论文标题
通过非阴性矩阵分解的COVID-19新案例计数的时间序列按时间序列进行聚类
Clustering US States by Time Series of COVID-19 New Case Counts with Non-negative Matrix Factorization
论文作者
论文摘要
在不同的隔离措施和重新开放政策下,美国各州的Covid-19的扩散模式在美国各州有很大差异。我们提出,根据每日新确认的案例计数,通过非负矩阵分解(NMF)将美国各州聚集到不同的社区中,然后根据NMF基础系数进行K-Means聚类程序。采用了交叉验证方法来选择NMF的等级。从3月22日至7月25日,我们将该方法应用于整个研究期,我们将49个大陆州(包括哥伦比亚特区)聚类为7组,其中两个包含一个州。为了研究聚类结果的动态,随着时间的推移,从3月22日至3月28日开始,将相同的方法依次应用于一周的时间。结果表明,从5月30日开始的一周开始的聚类中有一个变化点,这可以通过两种隔离措施和重新启动策略的联合影响来解释。
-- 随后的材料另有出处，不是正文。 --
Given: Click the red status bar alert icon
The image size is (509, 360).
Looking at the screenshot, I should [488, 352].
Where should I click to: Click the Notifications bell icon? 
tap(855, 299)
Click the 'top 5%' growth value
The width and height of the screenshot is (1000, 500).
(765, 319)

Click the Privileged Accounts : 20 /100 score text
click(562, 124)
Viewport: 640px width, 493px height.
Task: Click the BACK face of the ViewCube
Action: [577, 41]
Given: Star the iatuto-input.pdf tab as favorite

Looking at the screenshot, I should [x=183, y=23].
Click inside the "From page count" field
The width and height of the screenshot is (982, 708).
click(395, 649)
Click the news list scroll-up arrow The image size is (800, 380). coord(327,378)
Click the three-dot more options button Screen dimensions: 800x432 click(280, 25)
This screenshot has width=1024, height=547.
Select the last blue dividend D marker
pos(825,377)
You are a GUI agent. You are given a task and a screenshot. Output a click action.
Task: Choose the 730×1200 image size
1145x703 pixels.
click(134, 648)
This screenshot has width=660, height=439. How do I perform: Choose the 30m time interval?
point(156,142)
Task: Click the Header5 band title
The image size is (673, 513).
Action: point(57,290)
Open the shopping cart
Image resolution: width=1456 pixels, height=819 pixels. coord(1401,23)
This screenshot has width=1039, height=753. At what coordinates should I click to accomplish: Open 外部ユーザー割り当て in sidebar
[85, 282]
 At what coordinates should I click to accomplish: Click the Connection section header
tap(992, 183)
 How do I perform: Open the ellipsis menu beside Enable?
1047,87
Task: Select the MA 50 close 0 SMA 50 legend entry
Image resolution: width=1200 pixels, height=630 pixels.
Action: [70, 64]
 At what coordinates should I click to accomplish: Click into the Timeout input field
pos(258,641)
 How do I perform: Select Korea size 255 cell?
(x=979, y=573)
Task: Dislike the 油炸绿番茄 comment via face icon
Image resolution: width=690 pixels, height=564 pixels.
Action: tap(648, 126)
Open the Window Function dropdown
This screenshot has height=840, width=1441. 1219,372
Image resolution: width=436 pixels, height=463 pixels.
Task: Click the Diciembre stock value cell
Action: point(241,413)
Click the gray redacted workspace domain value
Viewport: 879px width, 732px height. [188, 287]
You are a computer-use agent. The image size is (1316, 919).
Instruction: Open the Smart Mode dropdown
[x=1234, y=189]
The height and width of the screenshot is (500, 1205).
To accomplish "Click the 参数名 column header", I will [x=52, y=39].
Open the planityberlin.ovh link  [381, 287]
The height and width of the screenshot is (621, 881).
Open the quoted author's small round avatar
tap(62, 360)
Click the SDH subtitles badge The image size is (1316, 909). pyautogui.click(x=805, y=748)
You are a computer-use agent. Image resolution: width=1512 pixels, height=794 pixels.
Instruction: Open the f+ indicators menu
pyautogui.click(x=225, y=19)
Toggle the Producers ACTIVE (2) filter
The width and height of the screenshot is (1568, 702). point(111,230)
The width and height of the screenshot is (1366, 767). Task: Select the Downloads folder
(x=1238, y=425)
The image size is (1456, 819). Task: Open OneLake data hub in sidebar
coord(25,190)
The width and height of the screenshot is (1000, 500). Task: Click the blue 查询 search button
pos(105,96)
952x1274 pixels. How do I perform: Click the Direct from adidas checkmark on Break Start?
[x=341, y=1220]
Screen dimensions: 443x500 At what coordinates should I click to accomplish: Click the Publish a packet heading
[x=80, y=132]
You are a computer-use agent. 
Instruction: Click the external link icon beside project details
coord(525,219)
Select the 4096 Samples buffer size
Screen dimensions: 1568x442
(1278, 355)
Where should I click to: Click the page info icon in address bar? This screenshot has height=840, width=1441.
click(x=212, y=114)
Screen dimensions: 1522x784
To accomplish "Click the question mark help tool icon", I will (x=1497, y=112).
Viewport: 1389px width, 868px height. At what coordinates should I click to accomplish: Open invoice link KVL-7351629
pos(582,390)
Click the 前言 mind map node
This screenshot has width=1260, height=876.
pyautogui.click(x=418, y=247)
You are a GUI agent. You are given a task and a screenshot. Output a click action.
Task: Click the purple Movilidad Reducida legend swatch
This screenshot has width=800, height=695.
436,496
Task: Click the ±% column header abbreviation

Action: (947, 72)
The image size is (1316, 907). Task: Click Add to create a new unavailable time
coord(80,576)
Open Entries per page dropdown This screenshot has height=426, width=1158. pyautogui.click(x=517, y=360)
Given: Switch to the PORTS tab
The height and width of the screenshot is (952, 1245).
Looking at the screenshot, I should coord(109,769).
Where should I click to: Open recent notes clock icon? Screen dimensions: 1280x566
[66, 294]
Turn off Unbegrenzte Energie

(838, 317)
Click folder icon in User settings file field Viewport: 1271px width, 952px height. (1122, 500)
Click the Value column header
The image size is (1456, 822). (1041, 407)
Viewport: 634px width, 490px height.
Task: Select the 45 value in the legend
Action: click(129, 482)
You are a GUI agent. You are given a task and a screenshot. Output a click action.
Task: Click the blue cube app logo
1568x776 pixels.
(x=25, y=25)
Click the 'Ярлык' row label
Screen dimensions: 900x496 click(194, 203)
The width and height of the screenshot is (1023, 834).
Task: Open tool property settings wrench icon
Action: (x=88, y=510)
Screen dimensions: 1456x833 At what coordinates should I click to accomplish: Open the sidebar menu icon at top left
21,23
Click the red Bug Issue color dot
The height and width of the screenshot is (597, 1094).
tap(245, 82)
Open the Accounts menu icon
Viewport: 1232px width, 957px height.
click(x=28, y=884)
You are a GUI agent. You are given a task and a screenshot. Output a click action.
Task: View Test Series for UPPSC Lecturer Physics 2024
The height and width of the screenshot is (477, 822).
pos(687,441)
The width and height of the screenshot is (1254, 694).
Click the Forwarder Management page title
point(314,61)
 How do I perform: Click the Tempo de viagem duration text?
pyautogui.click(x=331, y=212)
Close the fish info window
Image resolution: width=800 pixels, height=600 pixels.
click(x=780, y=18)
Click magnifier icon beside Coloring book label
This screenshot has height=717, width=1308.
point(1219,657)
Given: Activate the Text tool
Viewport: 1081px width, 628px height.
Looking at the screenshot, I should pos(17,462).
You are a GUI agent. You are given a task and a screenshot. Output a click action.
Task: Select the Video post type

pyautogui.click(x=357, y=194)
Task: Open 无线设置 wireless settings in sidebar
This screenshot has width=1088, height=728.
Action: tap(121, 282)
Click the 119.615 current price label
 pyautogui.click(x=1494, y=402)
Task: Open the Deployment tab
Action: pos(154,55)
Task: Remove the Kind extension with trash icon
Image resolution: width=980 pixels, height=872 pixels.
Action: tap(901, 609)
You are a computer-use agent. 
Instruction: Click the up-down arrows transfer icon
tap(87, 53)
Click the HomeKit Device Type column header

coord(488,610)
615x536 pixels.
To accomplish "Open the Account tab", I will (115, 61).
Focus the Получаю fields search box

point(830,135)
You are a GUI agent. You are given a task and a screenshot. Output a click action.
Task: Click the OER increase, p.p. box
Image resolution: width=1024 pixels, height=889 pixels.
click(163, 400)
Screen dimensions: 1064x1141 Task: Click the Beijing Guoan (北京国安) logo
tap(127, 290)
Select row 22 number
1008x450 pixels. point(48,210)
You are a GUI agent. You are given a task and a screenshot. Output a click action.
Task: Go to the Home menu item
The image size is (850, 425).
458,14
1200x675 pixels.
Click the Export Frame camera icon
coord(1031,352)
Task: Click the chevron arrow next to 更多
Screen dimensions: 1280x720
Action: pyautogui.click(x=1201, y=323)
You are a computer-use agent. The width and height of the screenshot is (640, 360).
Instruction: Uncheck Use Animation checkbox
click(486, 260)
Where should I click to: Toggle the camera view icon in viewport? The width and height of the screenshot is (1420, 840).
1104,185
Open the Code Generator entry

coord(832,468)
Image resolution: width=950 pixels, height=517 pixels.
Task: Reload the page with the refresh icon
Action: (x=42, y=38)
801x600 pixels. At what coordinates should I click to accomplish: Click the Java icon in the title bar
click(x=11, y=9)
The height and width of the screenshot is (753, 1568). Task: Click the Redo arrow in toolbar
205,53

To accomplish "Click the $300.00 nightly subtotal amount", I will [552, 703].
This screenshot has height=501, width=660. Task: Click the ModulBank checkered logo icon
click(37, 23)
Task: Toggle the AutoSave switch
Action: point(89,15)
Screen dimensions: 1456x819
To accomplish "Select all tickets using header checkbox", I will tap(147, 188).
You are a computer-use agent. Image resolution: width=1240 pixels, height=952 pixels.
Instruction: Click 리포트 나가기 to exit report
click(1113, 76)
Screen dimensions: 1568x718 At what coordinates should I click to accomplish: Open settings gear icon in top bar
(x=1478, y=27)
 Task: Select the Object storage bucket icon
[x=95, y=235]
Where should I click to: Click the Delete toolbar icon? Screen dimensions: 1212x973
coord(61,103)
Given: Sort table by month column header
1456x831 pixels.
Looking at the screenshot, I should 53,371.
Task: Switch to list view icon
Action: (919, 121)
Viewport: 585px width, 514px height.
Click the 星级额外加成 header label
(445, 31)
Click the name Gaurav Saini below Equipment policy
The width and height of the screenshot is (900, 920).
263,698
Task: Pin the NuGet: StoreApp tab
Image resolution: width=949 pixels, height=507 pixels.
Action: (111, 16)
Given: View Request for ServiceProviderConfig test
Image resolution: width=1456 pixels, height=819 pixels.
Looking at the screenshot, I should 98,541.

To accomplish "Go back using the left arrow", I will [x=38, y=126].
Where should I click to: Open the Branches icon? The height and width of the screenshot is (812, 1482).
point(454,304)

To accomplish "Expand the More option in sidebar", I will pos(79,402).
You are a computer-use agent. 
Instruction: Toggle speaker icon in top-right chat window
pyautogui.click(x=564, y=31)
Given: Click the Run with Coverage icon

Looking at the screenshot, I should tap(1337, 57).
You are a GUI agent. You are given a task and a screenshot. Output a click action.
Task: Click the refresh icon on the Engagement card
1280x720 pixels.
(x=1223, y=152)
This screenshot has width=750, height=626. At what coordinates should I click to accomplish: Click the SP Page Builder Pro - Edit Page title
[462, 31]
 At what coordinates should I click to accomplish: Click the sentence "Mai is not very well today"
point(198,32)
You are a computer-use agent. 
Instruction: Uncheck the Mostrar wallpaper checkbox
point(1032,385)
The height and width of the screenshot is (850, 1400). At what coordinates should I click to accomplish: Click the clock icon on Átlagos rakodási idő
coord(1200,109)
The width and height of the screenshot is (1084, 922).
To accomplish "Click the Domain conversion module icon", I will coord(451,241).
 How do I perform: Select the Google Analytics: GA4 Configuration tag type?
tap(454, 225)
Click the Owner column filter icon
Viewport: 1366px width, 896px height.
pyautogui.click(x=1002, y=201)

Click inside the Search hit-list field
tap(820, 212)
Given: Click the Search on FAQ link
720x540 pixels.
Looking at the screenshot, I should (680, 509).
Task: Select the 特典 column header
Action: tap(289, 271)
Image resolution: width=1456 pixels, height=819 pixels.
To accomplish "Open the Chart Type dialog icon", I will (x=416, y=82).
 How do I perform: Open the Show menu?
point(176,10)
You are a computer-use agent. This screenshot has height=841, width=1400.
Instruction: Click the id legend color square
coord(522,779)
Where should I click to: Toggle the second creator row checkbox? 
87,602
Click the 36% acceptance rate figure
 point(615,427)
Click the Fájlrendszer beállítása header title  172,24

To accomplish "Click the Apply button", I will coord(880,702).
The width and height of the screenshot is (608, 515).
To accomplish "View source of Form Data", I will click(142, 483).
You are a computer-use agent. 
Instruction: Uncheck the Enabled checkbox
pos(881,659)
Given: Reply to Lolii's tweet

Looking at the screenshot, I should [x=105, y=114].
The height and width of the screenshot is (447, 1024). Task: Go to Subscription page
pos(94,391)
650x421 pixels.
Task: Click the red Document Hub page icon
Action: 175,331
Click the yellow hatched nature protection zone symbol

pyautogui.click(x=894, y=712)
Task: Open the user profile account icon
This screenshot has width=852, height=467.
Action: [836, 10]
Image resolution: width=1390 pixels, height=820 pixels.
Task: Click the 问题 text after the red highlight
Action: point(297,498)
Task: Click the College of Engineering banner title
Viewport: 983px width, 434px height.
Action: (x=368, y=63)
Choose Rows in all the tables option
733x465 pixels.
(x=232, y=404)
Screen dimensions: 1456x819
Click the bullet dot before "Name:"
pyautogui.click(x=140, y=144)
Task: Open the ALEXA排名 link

The spreading pattern of COVID-19 differ a lot across the US states under different quarantine measures and reopening policies. We proposed to cluster the US states into distinct communities based on the daily new confirmed case counts via a nonnegative matrix factorization (NMF) followed by a k-means clustering procedure on the coefficients of the NMF basis. A cross-validation method was employed to select the rank of the NMF. Applying the method to the entire study period from March 22 to July 25, we clustered the 49 continental states (including District of Columbia) into 7 groups, two of which contained a single state. To investigate the dynamics of the clustering results over time, the same method was successively applied to the time periods with increment of one week, starting from the period of March 22 to March 28. The results suggested a change point in the clustering in the week starting on May 30, which might be explained by a combined impact of both quarantine measures and reopening policies.